YOUR GOAL: Work out how many lines in the data hold the word "Select", and reply with that number only.

....................

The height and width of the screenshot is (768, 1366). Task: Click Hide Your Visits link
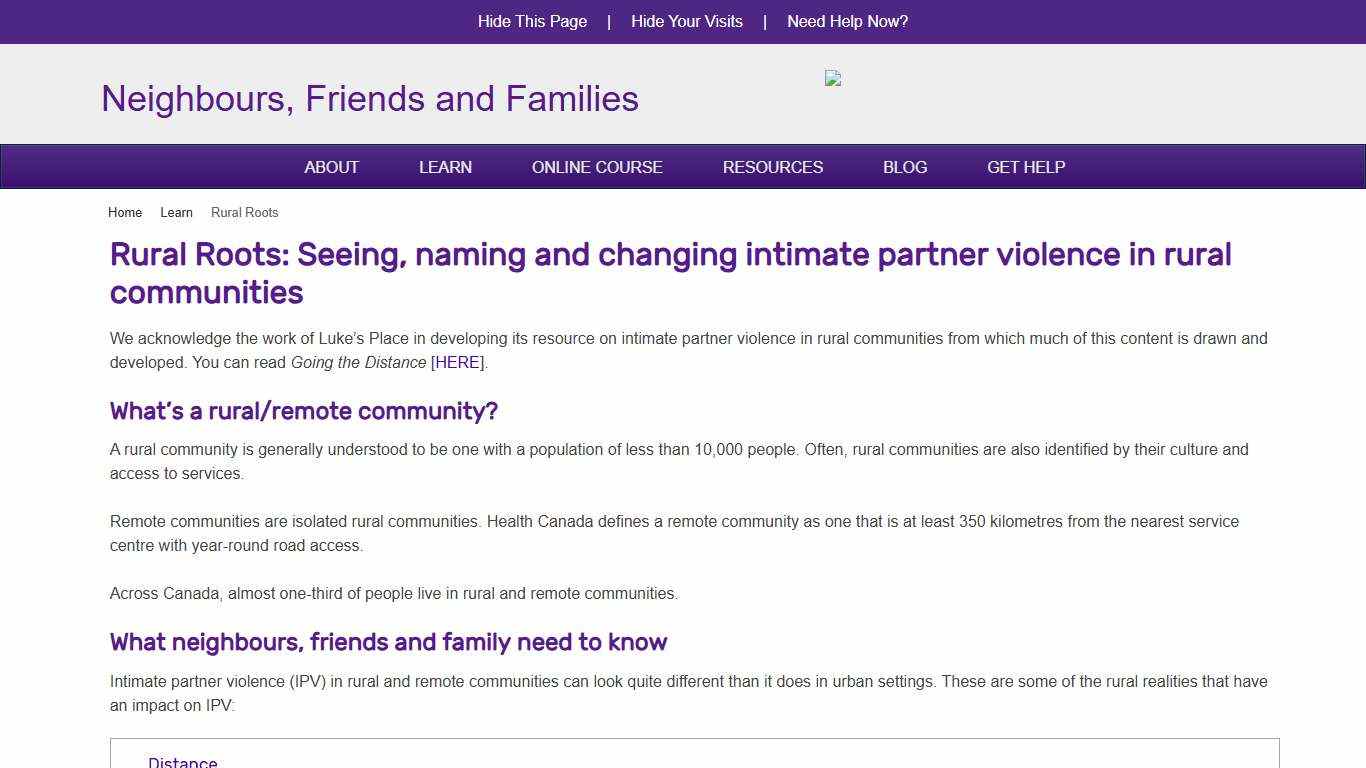pyautogui.click(x=687, y=21)
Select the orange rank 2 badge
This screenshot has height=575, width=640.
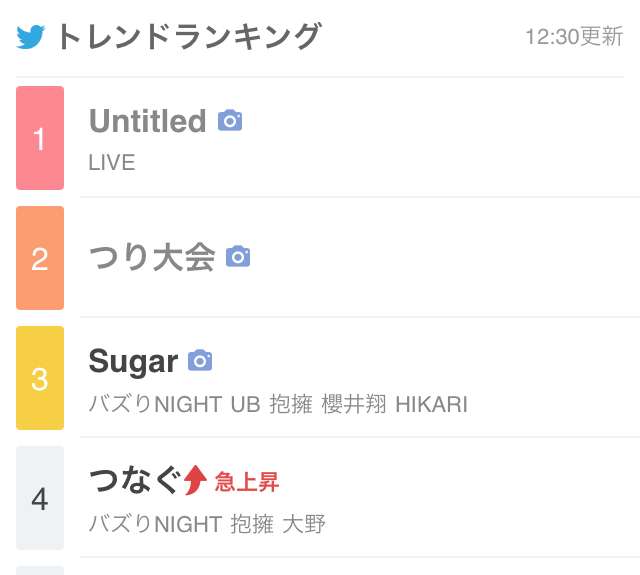coord(40,258)
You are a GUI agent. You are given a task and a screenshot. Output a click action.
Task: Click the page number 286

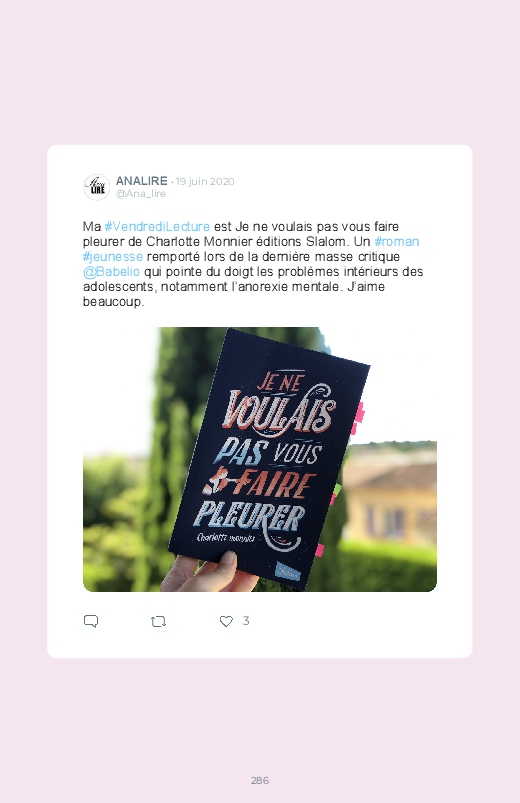click(x=260, y=780)
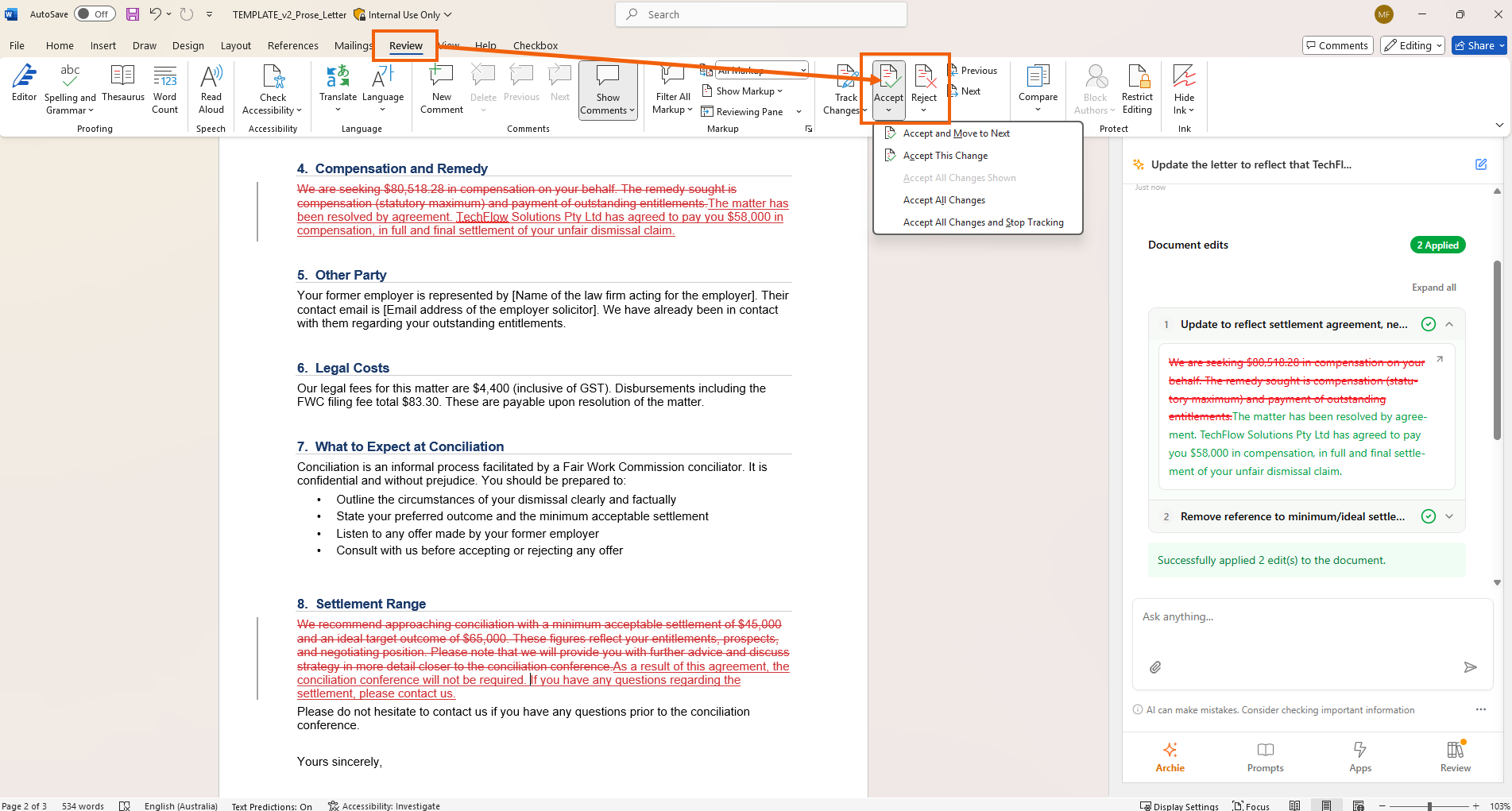Image resolution: width=1512 pixels, height=811 pixels.
Task: Click the Expand all link
Action: [1433, 288]
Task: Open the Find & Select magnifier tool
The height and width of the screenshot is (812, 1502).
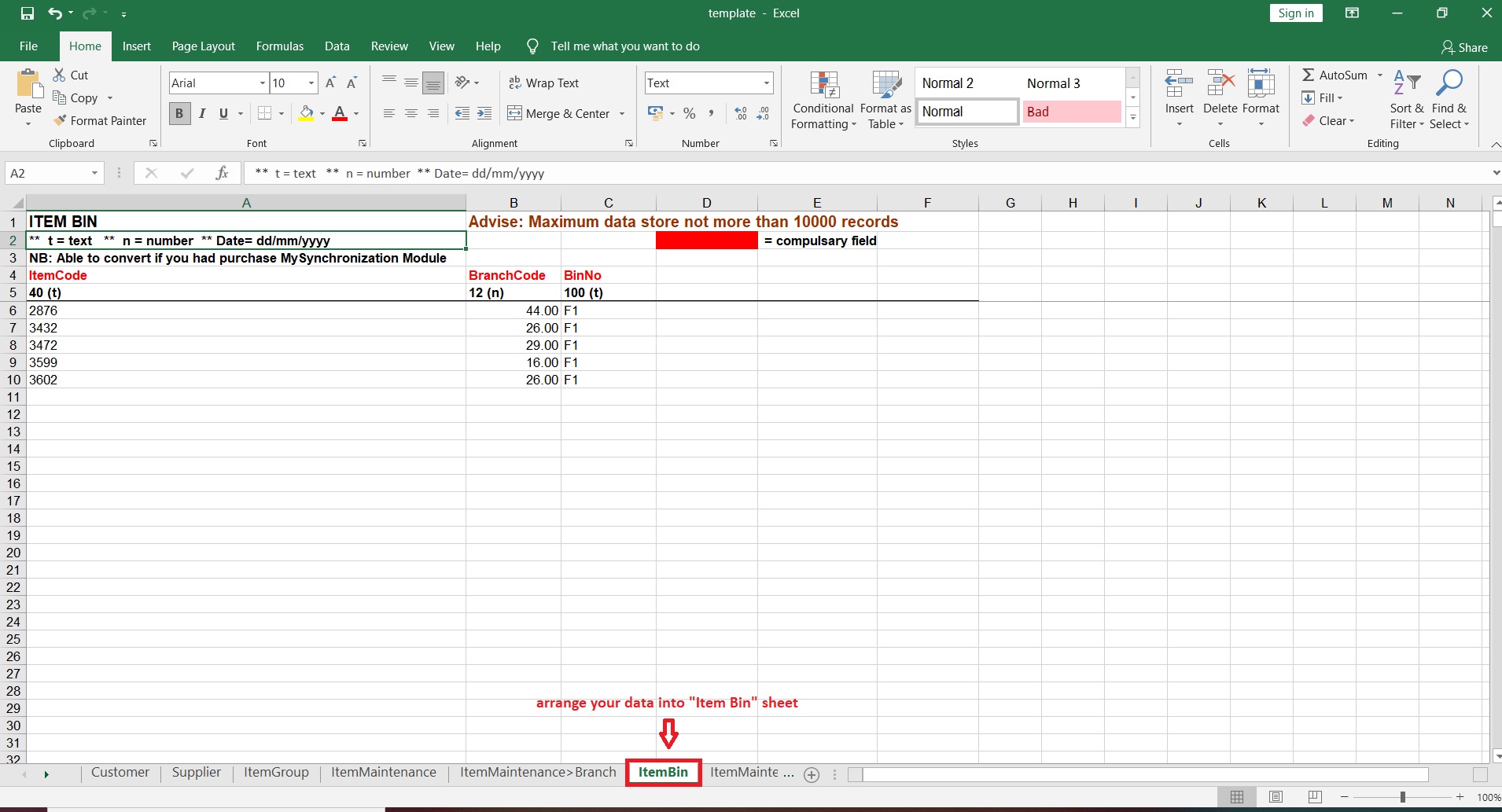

....................

TASK RESPONSE: 2